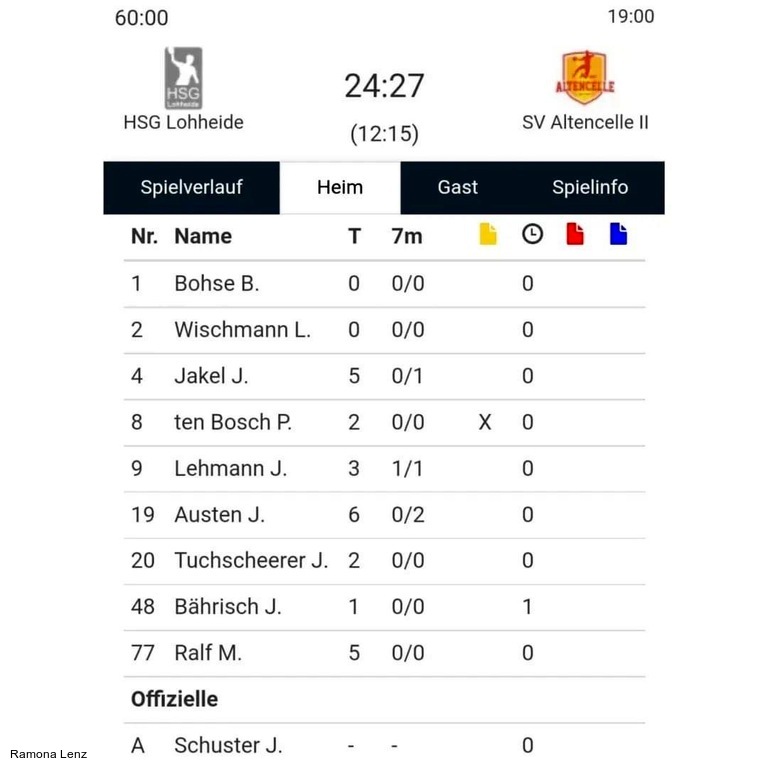The width and height of the screenshot is (768, 768).
Task: Click the halftime score (12:15)
Action: pyautogui.click(x=384, y=134)
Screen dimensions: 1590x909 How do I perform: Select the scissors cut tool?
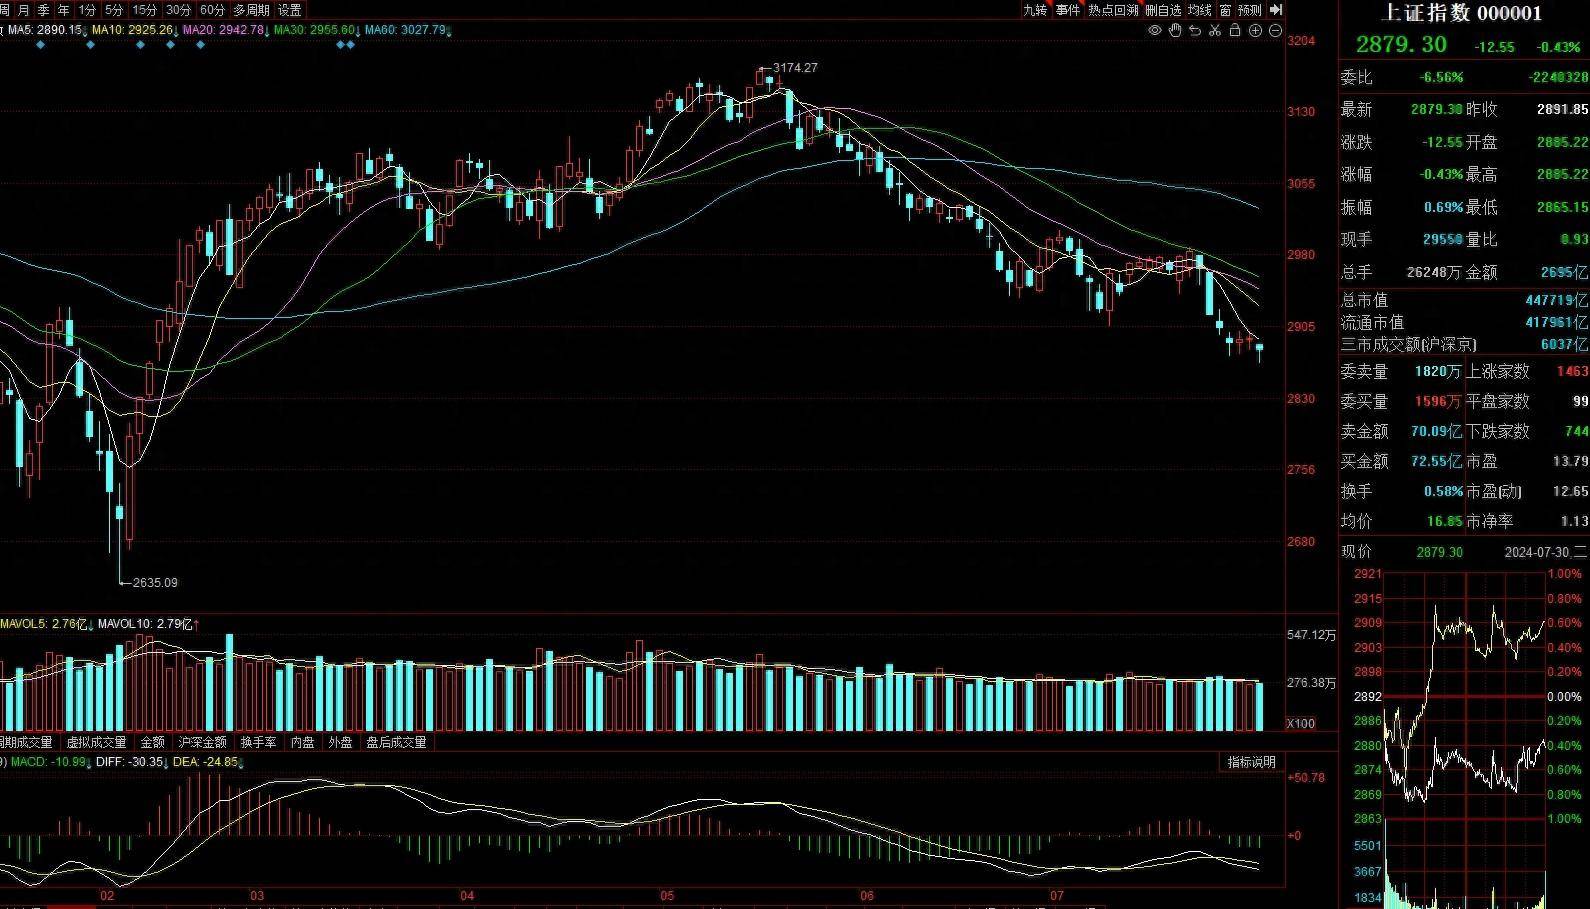coord(1215,31)
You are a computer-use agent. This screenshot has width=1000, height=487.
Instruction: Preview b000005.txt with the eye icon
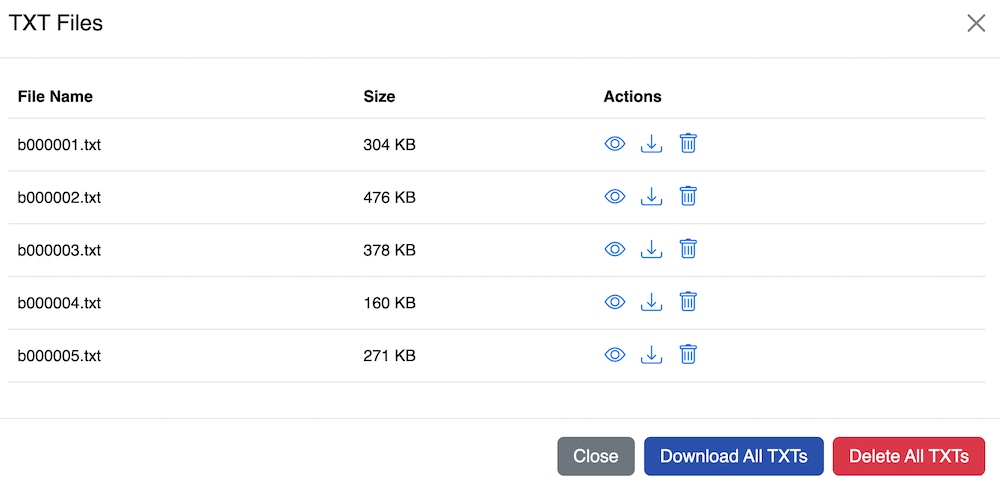pos(615,355)
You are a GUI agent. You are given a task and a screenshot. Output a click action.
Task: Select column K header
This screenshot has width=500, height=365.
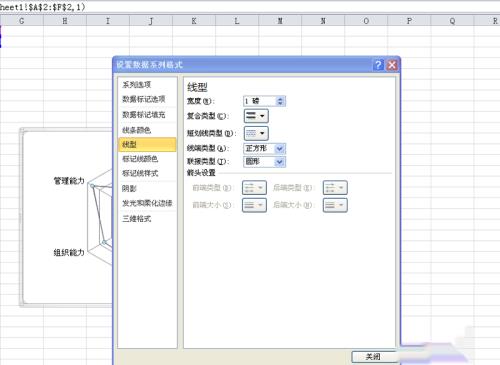pyautogui.click(x=194, y=21)
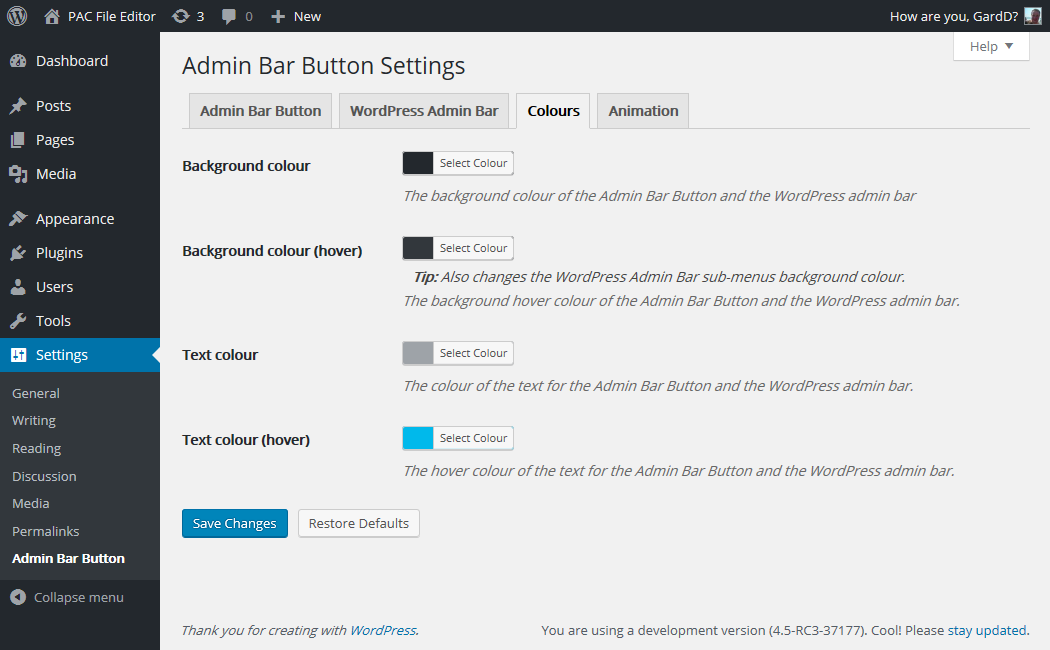Click the blue Text colour hover swatch
The width and height of the screenshot is (1050, 650).
418,438
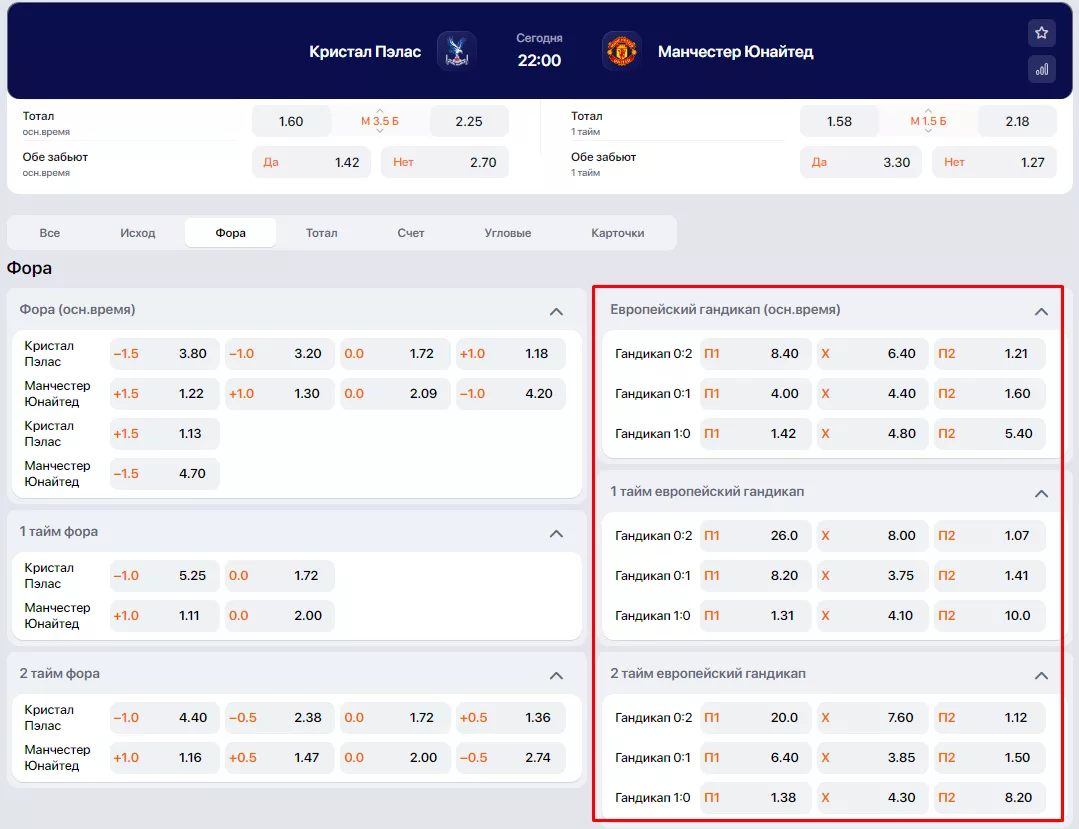Collapse 1 тайм европейский гандикап panel
The height and width of the screenshot is (829, 1079).
point(1041,493)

*****

= YOUR ASSIGNMENT =
To answer, state the number of lines in the records holding the string "agent", and leave out everything else.

= SOLUTION =
2